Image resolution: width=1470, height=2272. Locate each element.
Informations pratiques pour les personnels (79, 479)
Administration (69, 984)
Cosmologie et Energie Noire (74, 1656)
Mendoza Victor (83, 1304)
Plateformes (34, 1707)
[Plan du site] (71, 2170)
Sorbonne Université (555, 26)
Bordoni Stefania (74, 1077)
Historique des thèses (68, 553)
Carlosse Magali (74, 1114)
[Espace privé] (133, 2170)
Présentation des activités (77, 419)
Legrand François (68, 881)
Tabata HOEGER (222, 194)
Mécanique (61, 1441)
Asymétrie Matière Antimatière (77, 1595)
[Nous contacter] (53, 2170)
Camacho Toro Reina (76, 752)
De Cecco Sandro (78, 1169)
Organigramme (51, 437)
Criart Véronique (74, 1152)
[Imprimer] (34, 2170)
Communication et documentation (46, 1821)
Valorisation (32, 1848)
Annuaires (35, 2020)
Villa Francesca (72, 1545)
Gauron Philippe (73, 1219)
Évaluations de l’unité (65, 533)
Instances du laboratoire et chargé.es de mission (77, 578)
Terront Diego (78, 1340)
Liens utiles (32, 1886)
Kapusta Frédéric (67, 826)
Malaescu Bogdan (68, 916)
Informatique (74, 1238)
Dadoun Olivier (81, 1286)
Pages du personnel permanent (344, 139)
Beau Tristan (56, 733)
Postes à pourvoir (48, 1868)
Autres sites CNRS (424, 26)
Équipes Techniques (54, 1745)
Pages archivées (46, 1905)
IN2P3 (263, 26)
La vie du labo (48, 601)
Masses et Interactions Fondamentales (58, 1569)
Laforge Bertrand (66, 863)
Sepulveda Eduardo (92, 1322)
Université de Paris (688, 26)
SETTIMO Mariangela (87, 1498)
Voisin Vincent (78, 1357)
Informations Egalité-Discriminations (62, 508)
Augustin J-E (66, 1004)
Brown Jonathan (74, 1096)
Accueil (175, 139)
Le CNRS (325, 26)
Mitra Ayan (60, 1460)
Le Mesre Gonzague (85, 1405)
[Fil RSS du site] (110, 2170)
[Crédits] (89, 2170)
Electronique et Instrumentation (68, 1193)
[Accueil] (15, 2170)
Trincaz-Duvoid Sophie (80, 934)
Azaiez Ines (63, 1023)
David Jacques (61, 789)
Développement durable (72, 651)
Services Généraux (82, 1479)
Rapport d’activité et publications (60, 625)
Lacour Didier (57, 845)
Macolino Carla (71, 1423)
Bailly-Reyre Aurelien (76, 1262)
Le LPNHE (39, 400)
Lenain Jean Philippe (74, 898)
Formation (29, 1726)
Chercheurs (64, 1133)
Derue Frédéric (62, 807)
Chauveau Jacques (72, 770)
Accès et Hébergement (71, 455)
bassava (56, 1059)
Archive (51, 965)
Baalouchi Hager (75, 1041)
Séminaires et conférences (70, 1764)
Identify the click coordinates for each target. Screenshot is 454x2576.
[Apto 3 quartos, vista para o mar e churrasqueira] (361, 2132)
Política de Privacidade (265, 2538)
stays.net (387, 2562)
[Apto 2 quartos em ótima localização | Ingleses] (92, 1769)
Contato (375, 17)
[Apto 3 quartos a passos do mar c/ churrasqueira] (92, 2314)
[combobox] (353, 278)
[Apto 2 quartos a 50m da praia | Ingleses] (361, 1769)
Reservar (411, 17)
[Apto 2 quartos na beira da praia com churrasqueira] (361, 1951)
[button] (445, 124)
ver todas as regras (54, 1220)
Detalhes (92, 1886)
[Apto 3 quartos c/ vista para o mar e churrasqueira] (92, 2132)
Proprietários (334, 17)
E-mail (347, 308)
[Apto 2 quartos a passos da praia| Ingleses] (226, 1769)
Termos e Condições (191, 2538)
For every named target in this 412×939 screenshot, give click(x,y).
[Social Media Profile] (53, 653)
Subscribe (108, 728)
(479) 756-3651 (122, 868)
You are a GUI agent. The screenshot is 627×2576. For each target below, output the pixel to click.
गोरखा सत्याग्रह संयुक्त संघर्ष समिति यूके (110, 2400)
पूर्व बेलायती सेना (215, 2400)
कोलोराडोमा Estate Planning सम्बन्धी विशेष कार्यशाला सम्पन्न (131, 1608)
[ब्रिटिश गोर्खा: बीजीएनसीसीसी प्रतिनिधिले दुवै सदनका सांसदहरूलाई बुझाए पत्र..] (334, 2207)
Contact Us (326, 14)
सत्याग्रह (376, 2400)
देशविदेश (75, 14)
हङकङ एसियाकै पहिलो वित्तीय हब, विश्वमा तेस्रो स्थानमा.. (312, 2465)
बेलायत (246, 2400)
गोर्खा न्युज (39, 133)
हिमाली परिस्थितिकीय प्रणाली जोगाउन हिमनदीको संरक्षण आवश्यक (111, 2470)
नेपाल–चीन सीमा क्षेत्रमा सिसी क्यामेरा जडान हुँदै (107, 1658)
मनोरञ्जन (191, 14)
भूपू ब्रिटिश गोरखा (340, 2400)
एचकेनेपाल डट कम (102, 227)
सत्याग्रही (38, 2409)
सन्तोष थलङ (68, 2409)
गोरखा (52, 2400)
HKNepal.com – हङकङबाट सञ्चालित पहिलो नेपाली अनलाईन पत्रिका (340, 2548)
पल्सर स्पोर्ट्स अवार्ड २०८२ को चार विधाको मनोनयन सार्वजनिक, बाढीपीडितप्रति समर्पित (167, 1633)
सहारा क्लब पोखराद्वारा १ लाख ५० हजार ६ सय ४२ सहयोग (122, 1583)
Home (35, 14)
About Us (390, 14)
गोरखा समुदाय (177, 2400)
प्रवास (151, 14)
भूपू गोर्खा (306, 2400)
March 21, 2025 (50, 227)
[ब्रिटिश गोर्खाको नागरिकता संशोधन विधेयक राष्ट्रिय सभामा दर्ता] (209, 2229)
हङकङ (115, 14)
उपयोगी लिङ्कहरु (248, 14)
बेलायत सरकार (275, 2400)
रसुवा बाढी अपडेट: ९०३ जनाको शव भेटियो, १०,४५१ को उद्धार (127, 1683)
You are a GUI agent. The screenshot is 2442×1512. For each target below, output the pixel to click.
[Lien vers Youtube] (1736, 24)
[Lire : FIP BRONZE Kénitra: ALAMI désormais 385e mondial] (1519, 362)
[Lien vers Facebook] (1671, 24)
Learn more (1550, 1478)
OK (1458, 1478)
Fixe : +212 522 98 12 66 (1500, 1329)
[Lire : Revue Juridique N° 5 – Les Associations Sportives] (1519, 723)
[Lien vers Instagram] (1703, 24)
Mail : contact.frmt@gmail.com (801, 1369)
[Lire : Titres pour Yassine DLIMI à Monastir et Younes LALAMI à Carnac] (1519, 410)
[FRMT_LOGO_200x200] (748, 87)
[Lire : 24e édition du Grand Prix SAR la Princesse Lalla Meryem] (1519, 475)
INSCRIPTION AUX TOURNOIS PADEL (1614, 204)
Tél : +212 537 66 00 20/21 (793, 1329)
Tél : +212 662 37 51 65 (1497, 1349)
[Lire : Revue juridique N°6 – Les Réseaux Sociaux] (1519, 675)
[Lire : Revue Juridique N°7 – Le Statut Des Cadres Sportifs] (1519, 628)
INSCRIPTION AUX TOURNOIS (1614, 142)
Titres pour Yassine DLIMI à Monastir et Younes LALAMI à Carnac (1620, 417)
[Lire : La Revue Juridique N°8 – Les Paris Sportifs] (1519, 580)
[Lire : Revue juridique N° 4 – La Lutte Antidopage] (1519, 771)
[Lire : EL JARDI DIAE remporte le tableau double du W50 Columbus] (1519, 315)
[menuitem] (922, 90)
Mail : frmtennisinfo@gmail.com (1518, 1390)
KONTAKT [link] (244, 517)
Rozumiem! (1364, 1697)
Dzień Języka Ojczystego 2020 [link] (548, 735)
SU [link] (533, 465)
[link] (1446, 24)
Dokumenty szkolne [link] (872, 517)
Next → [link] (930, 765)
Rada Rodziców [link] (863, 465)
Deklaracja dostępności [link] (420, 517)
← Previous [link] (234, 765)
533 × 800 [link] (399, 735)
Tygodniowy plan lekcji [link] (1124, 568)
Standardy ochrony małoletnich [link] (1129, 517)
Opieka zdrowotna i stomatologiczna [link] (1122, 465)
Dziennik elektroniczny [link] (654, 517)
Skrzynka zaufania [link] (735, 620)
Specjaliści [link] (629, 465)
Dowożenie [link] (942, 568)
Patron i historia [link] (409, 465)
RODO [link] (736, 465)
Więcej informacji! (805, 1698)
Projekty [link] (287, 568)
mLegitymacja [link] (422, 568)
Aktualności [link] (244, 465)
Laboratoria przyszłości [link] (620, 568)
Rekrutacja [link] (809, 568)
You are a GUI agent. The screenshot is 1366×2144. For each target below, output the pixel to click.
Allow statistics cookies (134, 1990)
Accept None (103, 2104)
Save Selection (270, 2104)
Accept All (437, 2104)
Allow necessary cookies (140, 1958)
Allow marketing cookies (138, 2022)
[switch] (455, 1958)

TASK OBJECTIVE:
Only one span is wanted. It runs from the first line of the listing through the line with "Mécanique (61, 1441)", and each line must match exactly.

ANSWER SECTION:
Image resolution: width=1470, height=2272. Locate each element.
Informations pratiques pour les personnels (79, 479)
Administration (69, 984)
Cosmologie et Energie Noire (74, 1656)
Mendoza Victor (83, 1304)
Plateformes (34, 1707)
[Plan du site] (71, 2170)
Sorbonne Université (555, 26)
Bordoni Stefania (74, 1077)
Historique des thèses (68, 553)
Carlosse Magali (74, 1114)
[Espace privé] (133, 2170)
Présentation des activités (77, 419)
Legrand François (68, 881)
Tabata HOEGER (222, 194)
Mécanique (61, 1441)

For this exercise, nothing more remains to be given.